Well, pride reveals itself in all kinds of ways, and dramatically so here as he gathers all of his satraps and prefects and so on. And again, the emphasis is important. What he’s doing is he’s putting together the main body of his officials at the occasion of the dedication so as to show to the surrounding peoples that at the very heart of his organization there is a unified commitment to what he wants—namely, for these people to bow down before this great statue.
And the organization is pretty good, as you would see. They’ve got the various instruments in there: “When the band plays, that will be your signal.” And I noticed that you found the introduction of bagpipes quite interesting. I presume that was your snickering. It’s not uncommon; the English have bowed down before our bagpipes throughout all of the wars. And they may not be the most tuneful of instruments, but they do strike fear into the average Englishman. And I, for one, am quite happy about that.
But of course, the great threat that accompanied the music was that if you don’t, when you hear the music, bow down, then you will be cast into a fiery furnace. This, of course, was not rhetoric, as the people would know. One cross-reference will help you in this. I’ll give it to you. Jeremiah 29, where, in Jeremiah 29, we read of two individuals who fell foul of Nebuchadnezzar in relationship to these things: “Thus says the Lord of hosts, the God of Israel, concerning Ahab the son of Kolaiah and Zedekiah the son of Maaseiah, who are prophesying a lie to you in my name.” God says, “[Because they’re lying to you and they’re using my name to do so,] I will deliver them into the hand of Nebuchadnezzar king of Babylon, and he shall strike them down before your eyes. Because of them this curse shall be used by all the exiles from Judah [to] Babylon.” And here’s the curse: “‘The Lord make you like Zedekiah and Ahab, whom the king of Babylon roasted in the fire.’” So Nebuchadnezzar was a real bad character. And when he made his threats, they were not idle threats. Therefore, this is no small thing for Shadrach, Meshach, and Abednego to be confronted by this challenge.
And the furnace itself was a significant affair. I don’t know much about these things, only what I read. And what I read suggested that these furnaces in Babylon were constructed a bit like some of our nuclear power plants in some ways, or like a railway tunnel with struts that went up, that had openings in the top that provided the opportunities to bring in air. And the fuel was charcoal, and with the right circumstances it could be heated, we’re told, to nine hundred or to a thousand degrees centigrade—so, perfectly good for a very, very good pizza and for a very, very burned hot dog, and certainly providing no difficulty in just taking a life into itself.
And so it is, we’re told, that “as soon as all the peoples,” verse 7, “heard the sound of the horn,” you bet your life the peoples, and the nations, and the languages, they “fell down and worshiped the golden image.” It’s quite a salutary picture, isn’t it? Of the king somehow or another having a vantage point, perhaps from being up here like this, and he looks out over a scene that would be the lake scene without water, and all he sees as far as his eye can see are the bowed down heads and the robes and the headdresses of people who are as senseless in their response as the statue to which they respond.

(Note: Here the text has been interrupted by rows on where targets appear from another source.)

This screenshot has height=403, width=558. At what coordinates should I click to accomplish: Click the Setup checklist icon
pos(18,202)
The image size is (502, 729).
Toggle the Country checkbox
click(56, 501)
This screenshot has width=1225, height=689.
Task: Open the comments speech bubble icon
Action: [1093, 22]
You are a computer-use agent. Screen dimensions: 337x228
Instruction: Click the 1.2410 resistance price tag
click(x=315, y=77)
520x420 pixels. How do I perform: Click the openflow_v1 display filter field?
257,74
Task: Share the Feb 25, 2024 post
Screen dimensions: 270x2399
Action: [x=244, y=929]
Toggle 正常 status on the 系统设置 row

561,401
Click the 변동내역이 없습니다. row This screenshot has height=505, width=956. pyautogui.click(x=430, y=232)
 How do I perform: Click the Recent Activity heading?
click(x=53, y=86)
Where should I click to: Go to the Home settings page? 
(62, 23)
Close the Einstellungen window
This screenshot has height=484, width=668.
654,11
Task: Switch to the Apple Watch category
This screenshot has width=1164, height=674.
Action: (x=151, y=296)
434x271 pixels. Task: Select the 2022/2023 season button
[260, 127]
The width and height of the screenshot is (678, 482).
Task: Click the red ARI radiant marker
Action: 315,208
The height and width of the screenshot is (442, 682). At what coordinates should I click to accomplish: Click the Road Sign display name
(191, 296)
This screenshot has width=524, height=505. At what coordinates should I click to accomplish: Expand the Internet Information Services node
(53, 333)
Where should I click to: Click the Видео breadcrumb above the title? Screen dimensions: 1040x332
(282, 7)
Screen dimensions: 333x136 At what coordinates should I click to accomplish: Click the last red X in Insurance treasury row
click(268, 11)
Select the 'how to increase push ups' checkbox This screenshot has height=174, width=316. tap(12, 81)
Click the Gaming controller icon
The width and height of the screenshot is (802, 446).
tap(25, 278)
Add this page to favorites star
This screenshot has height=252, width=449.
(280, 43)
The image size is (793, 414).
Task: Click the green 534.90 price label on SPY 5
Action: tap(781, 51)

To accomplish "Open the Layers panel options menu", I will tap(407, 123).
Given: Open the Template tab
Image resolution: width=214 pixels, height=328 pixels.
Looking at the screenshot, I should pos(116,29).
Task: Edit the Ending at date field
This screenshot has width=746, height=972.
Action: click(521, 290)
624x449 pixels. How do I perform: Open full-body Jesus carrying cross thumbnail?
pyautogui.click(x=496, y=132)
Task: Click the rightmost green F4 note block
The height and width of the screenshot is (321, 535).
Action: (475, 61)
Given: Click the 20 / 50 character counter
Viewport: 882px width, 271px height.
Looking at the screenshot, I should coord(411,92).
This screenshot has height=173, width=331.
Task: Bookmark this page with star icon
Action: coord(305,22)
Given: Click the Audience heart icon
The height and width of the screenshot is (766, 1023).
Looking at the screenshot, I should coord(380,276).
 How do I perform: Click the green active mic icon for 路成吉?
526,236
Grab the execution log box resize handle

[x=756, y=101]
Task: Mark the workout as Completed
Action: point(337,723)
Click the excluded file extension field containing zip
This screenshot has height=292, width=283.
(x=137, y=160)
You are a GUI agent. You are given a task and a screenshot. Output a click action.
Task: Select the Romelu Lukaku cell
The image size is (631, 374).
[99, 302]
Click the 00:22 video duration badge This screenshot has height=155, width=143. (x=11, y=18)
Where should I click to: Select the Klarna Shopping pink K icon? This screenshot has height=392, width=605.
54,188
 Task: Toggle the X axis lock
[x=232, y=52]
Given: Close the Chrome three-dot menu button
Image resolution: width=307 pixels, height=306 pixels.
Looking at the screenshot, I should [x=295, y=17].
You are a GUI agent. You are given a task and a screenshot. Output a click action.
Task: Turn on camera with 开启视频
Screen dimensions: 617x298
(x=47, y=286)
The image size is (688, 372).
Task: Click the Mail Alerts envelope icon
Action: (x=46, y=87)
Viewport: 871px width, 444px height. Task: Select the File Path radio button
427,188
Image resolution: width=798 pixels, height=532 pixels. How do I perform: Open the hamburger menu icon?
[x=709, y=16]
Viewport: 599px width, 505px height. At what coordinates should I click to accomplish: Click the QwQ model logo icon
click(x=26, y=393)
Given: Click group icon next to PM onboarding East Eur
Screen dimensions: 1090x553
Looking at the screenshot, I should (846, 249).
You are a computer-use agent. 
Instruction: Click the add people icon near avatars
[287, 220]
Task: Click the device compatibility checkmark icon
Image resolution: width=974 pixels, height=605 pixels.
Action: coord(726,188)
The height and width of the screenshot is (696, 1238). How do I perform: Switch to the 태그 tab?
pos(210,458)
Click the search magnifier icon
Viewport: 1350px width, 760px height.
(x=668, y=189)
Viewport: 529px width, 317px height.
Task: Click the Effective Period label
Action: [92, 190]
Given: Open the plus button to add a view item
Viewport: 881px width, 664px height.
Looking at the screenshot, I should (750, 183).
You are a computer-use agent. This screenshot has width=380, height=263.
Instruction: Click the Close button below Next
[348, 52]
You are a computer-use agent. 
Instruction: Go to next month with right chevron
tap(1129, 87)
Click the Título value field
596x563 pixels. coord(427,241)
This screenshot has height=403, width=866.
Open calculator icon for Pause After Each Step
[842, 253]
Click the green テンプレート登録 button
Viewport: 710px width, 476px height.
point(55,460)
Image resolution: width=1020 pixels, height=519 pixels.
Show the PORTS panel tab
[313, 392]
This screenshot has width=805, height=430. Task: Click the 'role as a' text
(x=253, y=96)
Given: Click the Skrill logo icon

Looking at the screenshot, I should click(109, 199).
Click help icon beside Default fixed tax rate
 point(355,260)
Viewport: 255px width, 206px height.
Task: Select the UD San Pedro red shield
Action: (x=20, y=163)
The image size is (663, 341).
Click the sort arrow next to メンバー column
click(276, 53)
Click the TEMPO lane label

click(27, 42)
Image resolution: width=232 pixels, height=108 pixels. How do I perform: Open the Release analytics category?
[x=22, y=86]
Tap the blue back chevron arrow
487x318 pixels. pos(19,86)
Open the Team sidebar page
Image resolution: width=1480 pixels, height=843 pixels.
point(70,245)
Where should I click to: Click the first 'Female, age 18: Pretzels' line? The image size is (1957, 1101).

I’ve long believed that Paul Simon has read definitely his Old Testament a great deal. I think that the opening line comes out of the Psalms—I haven’t had a chance to check with him—“Hello darkness, my old friend, I’ve come to talk with you again.” That’s a line from the Psalms, not directly. “And the people bowed and prayed to the neon god they made.” And here they bow down in a picture of absolute subjugation.
And in verse 8 the protagonists emerge, the pivotal event in the story appears, and “at that time certain Chaldeans came forward and maliciously accused the Jews.” They came to the king very obsequiously, and they reminded him of what he had done. And once again, for emphasis, there is the repetition back through the instrumentation—the reminder, as if the king needed a reminder, that “whoever does[n’t] fall down and worship shall be cast into a burning fiery furnace.” And then, here we go: “There are certain Jews whom you have appointed over the affairs of the province of Babylon.” In other words, “This is a bad idea on your part, king. You should have known that in the first place. You appointed them”—the inference being, “We would never have appointed them”—“and they don’t pay any attention to you. They don’t serve your gods or worship the golden image that you have set up.”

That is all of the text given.